I want to know what xpath text equals to?

739    Asked by alexGONZALEZ in QA Testing , Asked on Apr 27, 2022

In the Flipkart page, I searched for Apple ipads and clicked on the first search result. Here, I wanted to click on 'BUY NOW'.

I used the following xpath and it worked:

//button[text()='BUY NOW'] Then I used the xpath with 'contains' but it didn't work: //button[contains(text(),'BUY NOW')]

Also this: //button[contains(text(),'BUY')]

But none worked. I was really surprised as to why 'contains' is not identifying the elements. I found the same behavior with the 'Add to Cart' button as well.
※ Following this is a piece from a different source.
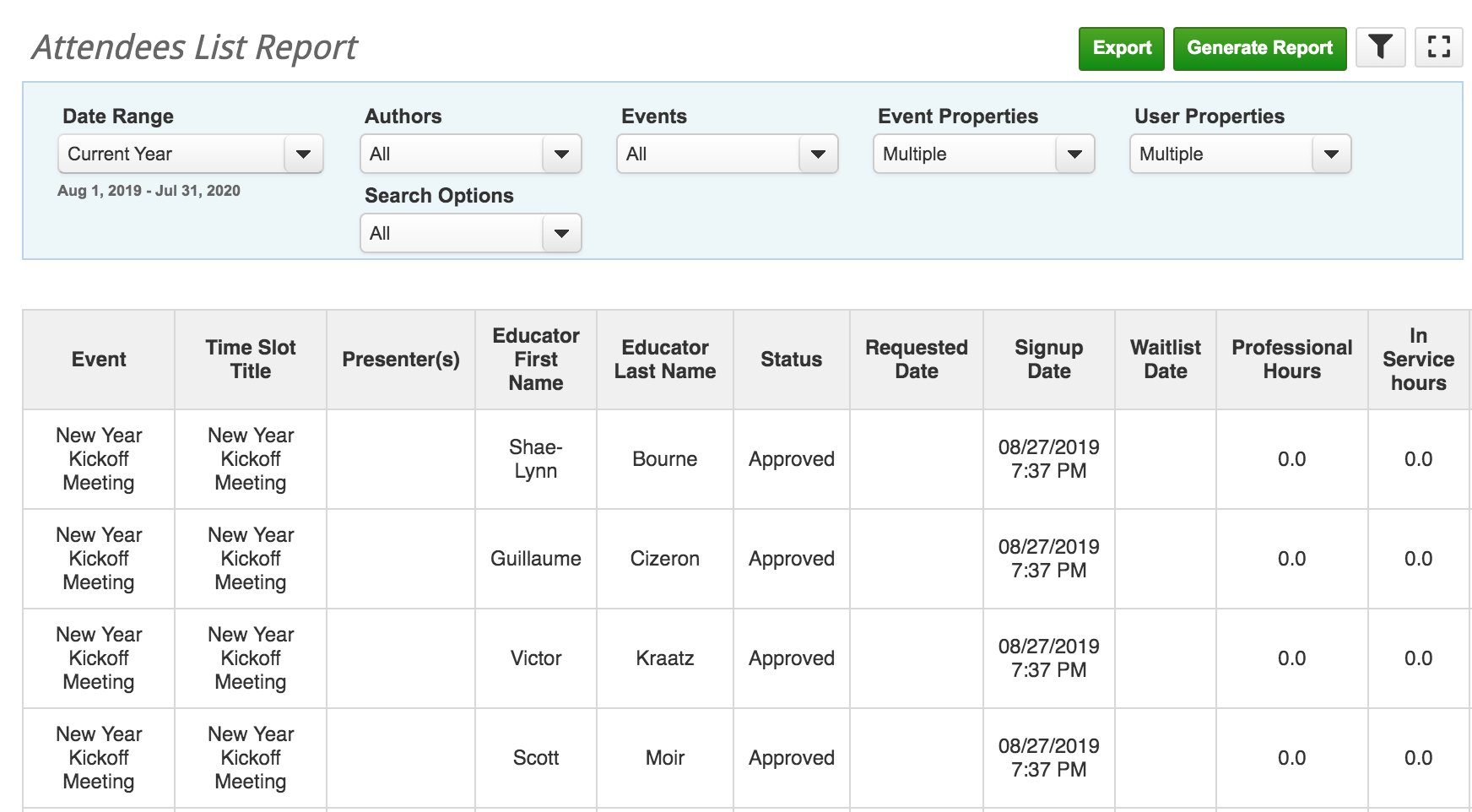Open the filter options icon
Screen dimensions: 1472x812
(1380, 47)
Then I tried to identify another element - 'Wi-Fi+4G' with contains and it worked:

//a[contains(text(),'Wi-Fi+4G')]

//a[text()='Wi-Fi+4G']

Both the above xpath worked for me.

So, can you please explain why 'contains' is not working here?

Regarding your question - What xpath text equals, let me share my findings. First of all //button[contains(text(),'BUY NOW')] doesn't really look up the element in Chrome dev tools. But //button[contains(.,'BUY NOW')] does the trick.


If to copy paste form to this site and try to apply this xpath, it will show up the following error Unable to perform XPath operation. A sequence of more than one item is not allowed as the first argument of contains() ("", "BUY NOW")

  So let's check what text() function returns for the element, having noticed that //button[contains(.,'BUY NOW')] works, lets try to process the following: //button[contains(.,'BUY NOW')]/text(). It turns out that text() returns two text elements which is not the correct input for contains() function.

Unlike this button, [Wi-Fi+4G] does not have such the property (text() function will return the only single element for that). This is why contains works perfectly for that button.

Summing up (mostly from this discussion on SO):

text() function returns all the text nodes under the specified element. Comment tag breaks inner text into several nodes
There is a function that ignores the node structure but just converts inner text nodes into a single string, It is called string()
You can omit using string() function when use contains() but just use contains(., 'your text') since . is automatically taken as string(.)